Nowadays, labor has been so thoroughly weakened that in many cases it (and daily life in general) more closely resembles a trip to the casino where the house always wins.(오늘날 노동(조합)은 너무 약해젓기 때문에 많은 경우 이들은-이들의 일반적인 생활은- 하우스 전주가 항상 이기게 되어 잇는 카지노의 여행과 더 비슷해 젓다) As Hamilton Nolan writes about Uber:
Interviews with drivers reveal that the sheer unpredictability of this wage system transforms work into something more akin to gambling. Like slot machine players always wondering if the next spin will be the lucky one, workers are put in a position of being incentivized to constantly stay available, in the event that the fluctuating wage level happens to rise at any given moment.
National politics, too, mirror the longstanding practice in Vegas: “the regime runs nicely, politics confined to minor differences of personality or method on the margins of power.”
국가 정치 역시 라스베이거스의 오랜 관행을 반영하고 잇다: "정권은 잘 운영되는 듯 보이고, 정치는 개성이나 권력의 가장자리에 있는 방법의 사소한 차이에 국한된다."
--국힘당 민주당이 무슨 차이가 잇지요??
노무현교 도팍들은 우린 재인이 보유국가라고 합디다..
성열리 도팍들은 우린 김건희 보유국가 라고 합니다......
참으로 완벽한 비유쉰 꼴깝질입니다...
노무현 이명박 박그뇌 문재인 윤성열............
대체 이들에게서 무슨 차이가 잇는지..다른소린 도무지 모르겟고
노무현과 문재인의 "사람사는 세상"과 박그뇌 "경제민주화" 윤서열의 "공정과 상식" 이 대체 무엇이 다릅니까??
As Denton and Morris write about the gambling industry, which is true of Wall Street, Silicon Valley and the military-industrial complex, “Now it’s an open orgy of power. If politicians don’t give back what they want, they run them out.”

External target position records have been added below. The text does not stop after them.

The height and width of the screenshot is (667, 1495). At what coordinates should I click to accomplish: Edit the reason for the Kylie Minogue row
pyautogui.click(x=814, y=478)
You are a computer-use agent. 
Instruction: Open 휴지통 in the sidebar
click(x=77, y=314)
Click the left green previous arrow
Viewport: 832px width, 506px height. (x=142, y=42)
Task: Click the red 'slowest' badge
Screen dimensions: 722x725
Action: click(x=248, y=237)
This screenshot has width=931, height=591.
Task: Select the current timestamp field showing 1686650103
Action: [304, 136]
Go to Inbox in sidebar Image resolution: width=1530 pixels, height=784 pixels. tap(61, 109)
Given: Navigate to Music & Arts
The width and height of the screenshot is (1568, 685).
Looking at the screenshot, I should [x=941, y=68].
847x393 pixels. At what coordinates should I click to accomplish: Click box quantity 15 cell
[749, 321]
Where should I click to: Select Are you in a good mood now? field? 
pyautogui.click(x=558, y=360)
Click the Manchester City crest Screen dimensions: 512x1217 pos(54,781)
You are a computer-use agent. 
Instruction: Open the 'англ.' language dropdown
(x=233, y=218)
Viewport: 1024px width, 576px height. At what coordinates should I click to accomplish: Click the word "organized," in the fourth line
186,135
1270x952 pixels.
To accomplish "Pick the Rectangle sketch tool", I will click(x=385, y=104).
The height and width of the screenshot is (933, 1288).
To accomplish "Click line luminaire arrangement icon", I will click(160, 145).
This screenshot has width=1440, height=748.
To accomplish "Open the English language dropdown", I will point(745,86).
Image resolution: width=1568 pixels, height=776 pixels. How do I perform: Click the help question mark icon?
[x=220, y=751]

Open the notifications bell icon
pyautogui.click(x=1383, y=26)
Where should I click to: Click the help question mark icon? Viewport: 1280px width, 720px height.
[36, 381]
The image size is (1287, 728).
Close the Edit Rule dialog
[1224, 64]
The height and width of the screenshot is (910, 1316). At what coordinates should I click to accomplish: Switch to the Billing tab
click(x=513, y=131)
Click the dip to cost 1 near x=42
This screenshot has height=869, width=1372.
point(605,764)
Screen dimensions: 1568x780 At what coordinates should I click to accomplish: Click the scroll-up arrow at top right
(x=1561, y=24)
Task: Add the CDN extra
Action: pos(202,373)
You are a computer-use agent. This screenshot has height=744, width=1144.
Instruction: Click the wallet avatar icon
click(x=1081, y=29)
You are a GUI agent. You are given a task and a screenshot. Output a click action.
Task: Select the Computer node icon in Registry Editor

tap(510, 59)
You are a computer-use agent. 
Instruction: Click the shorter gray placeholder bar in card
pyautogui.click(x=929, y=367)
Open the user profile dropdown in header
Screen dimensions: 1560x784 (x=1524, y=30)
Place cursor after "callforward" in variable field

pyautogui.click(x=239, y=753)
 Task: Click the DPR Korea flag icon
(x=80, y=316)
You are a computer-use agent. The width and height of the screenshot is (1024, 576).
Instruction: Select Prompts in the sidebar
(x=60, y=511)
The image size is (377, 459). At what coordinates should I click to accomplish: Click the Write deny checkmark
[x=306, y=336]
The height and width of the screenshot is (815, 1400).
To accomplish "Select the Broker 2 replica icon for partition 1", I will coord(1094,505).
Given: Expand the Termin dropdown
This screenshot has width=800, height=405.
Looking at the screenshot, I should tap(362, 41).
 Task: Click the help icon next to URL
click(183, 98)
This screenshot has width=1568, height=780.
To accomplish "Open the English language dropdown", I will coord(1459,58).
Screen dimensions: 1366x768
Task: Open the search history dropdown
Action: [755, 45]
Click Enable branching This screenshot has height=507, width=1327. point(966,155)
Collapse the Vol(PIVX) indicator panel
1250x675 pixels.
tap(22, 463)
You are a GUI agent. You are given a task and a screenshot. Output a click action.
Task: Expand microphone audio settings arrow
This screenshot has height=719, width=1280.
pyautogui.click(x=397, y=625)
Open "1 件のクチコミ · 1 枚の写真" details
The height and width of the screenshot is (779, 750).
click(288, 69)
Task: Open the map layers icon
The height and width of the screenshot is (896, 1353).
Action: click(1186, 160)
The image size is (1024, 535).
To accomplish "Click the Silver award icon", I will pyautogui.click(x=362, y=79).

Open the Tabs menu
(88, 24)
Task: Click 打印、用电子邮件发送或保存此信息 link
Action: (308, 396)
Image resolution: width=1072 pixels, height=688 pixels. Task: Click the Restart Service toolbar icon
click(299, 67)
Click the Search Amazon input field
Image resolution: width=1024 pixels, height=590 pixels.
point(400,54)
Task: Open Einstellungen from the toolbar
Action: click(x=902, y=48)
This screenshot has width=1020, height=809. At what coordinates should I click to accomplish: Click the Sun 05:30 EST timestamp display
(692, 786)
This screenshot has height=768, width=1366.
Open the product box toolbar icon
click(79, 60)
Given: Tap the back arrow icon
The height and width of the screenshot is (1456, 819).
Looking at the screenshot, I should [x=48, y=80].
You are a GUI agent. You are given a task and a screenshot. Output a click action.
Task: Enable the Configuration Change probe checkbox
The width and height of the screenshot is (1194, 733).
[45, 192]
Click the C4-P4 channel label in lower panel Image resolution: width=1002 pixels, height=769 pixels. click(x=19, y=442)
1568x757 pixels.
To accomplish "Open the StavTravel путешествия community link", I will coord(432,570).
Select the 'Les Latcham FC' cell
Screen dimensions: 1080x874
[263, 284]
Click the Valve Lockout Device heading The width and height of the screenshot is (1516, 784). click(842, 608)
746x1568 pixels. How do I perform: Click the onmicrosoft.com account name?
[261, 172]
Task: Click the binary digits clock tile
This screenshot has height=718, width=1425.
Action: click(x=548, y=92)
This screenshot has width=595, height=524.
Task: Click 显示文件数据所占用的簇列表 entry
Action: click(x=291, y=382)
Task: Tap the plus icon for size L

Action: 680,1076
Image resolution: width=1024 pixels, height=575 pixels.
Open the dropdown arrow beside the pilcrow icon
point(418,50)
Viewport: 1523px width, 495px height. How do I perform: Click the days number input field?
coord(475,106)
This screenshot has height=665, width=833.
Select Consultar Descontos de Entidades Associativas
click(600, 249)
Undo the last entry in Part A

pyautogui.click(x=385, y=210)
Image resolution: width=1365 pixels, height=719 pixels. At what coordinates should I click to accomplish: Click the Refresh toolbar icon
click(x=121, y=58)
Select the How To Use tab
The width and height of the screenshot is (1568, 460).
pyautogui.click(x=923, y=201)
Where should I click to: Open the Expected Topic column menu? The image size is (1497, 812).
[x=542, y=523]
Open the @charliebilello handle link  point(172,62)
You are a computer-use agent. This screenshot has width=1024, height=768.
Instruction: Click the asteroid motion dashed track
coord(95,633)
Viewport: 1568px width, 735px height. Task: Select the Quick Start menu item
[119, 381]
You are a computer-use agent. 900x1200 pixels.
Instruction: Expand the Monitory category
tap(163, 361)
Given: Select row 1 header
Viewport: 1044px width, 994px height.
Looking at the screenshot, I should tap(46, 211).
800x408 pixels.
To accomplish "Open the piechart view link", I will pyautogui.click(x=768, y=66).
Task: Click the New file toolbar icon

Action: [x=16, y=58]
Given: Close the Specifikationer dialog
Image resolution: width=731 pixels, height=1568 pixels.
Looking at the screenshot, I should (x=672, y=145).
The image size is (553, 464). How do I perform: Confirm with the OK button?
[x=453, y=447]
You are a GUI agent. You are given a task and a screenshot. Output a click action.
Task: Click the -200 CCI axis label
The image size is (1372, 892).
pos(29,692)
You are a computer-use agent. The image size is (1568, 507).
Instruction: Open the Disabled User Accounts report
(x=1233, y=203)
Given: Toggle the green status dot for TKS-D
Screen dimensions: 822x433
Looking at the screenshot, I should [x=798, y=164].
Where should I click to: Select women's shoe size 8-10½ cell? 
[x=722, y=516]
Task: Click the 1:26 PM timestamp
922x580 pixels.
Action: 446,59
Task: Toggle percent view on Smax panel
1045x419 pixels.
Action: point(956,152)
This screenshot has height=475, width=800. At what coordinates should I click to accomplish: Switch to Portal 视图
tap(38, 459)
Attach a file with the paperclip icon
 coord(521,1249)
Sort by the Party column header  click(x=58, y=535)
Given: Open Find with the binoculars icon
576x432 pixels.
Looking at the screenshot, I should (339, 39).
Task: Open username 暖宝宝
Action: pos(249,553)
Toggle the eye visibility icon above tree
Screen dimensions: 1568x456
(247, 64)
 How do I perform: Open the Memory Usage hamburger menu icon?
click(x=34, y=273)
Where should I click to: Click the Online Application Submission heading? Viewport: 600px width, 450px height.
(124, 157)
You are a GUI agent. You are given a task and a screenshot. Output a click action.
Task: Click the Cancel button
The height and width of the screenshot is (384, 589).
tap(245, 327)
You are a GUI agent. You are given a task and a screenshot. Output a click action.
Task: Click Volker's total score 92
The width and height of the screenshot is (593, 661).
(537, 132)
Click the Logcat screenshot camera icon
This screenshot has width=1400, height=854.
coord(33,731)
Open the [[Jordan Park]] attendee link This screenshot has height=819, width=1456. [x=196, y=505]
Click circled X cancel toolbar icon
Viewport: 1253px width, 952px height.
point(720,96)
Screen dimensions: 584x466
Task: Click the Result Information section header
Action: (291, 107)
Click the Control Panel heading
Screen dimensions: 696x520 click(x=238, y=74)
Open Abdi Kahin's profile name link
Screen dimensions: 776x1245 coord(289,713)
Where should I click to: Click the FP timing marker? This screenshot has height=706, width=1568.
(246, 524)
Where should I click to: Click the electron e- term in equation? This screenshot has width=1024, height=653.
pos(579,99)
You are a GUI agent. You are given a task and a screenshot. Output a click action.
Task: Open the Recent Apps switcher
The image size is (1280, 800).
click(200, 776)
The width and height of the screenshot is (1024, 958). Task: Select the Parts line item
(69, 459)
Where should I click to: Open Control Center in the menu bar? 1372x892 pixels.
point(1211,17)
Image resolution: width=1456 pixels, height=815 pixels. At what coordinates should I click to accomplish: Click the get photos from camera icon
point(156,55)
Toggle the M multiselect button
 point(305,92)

Maybe the following passage, which describes organized crime fear in Vegas’ early days that a crackdown would come, best shows how the attitude in Vegas became today’s national business creed and political standard:
“It was always part of their greed,” a lawyer for the casinos thought afterward. “They were grabbing everything they could get their hands on because there was still the fear, justified or not, that it could end any time, that it was all too good to be true.”
A 2001 New York Times review of “The Money and the Power” focuses almost exclusively on the more lurid aspects of Sin City and admonishes Denton and Morris for looking down their noses at how “ordinary people come [to Las Vegas] to feel, for a weekend, like big shots.” It also ignores the book’s argument that state and organized crime had become indistinguishable from one another, noting mockingly that “for Denton and Morris, even to wear tailored clothes indicates crooked venality.”
I would take the opposite view: Denton and Morris should have focused less on the more sensational aspects of Las Vegas and more on the state-organized crime fusion and its tentacles into every corner of the economy and foreign policy (maybe readers have recommendations on books that deal more completely with the latter?)
Nonetheless, if you need a refresher or a first-time peek, the book provides a summary of the interwovenness of the state and organized crime throughout the second half of the 20th century. No doubt an updated version nearly a quarter-century after the original was published would have plenty more evidence to work with.